• _What needs to be done_:
Rewrite the entries from the first line through the line containing "click(96, 203)", replacing "text field" with "input box" and leaving everything else unchanged.

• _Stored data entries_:
^^^^^^^^

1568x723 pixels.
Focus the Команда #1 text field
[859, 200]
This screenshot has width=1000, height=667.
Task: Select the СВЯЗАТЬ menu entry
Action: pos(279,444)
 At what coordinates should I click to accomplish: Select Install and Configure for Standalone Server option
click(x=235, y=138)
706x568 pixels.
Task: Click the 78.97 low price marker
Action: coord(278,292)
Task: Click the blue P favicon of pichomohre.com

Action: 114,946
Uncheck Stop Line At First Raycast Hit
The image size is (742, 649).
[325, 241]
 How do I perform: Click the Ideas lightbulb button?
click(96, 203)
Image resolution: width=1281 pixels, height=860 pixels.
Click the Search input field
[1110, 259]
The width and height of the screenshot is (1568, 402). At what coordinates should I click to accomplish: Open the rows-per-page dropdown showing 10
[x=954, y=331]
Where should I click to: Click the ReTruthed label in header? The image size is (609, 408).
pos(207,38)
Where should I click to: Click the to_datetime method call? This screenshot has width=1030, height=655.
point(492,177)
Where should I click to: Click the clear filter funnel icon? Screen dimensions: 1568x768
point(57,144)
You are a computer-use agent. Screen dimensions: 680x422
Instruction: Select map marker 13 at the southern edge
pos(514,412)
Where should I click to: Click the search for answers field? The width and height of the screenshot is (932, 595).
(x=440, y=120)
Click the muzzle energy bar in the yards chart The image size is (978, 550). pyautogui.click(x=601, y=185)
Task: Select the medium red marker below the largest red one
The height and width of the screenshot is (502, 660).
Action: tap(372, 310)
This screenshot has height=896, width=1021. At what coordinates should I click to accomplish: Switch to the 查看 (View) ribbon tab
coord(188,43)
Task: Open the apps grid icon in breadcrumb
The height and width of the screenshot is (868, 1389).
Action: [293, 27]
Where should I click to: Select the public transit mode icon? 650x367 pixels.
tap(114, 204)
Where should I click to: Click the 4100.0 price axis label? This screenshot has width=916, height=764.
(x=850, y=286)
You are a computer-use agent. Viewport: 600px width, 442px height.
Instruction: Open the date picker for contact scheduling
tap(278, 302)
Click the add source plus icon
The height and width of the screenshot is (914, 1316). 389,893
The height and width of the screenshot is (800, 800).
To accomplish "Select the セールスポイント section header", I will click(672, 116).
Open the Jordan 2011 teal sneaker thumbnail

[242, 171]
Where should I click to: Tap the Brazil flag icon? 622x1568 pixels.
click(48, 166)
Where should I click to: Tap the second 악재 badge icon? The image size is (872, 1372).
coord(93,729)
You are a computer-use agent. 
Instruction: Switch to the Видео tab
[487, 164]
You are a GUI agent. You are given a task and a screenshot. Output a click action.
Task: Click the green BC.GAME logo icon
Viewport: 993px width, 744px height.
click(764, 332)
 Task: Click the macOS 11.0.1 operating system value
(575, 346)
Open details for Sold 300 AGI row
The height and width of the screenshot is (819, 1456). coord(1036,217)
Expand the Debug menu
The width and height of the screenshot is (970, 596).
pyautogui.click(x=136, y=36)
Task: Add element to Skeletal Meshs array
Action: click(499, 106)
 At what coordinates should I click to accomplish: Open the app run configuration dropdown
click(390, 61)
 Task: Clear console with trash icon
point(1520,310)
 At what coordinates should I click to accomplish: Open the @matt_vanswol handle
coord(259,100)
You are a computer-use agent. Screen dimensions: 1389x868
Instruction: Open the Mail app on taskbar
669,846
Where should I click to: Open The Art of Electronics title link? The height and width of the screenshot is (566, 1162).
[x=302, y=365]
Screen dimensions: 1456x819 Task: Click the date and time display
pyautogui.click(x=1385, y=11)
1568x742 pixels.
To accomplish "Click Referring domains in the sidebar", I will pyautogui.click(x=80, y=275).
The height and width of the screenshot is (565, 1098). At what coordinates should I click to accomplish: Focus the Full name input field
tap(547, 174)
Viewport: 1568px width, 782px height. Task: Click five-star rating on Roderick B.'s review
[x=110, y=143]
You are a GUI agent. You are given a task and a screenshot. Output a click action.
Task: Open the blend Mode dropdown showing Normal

^^^^^^^^

• _Solution for this problem_:
1568x723 pixels.
Focus the Команда #1 input box
[859, 200]
This screenshot has width=1000, height=667.
Task: Select the СВЯЗАТЬ menu entry
Action: pos(279,444)
 At what coordinates should I click to accomplish: Select Install and Configure for Standalone Server option
click(x=235, y=138)
706x568 pixels.
Task: Click the 78.97 low price marker
Action: coord(278,292)
Task: Click the blue P favicon of pichomohre.com

Action: 114,946
Uncheck Stop Line At First Raycast Hit
The image size is (742, 649).
[325, 241]
 How do I perform: Click the Ideas lightbulb button?
click(96, 203)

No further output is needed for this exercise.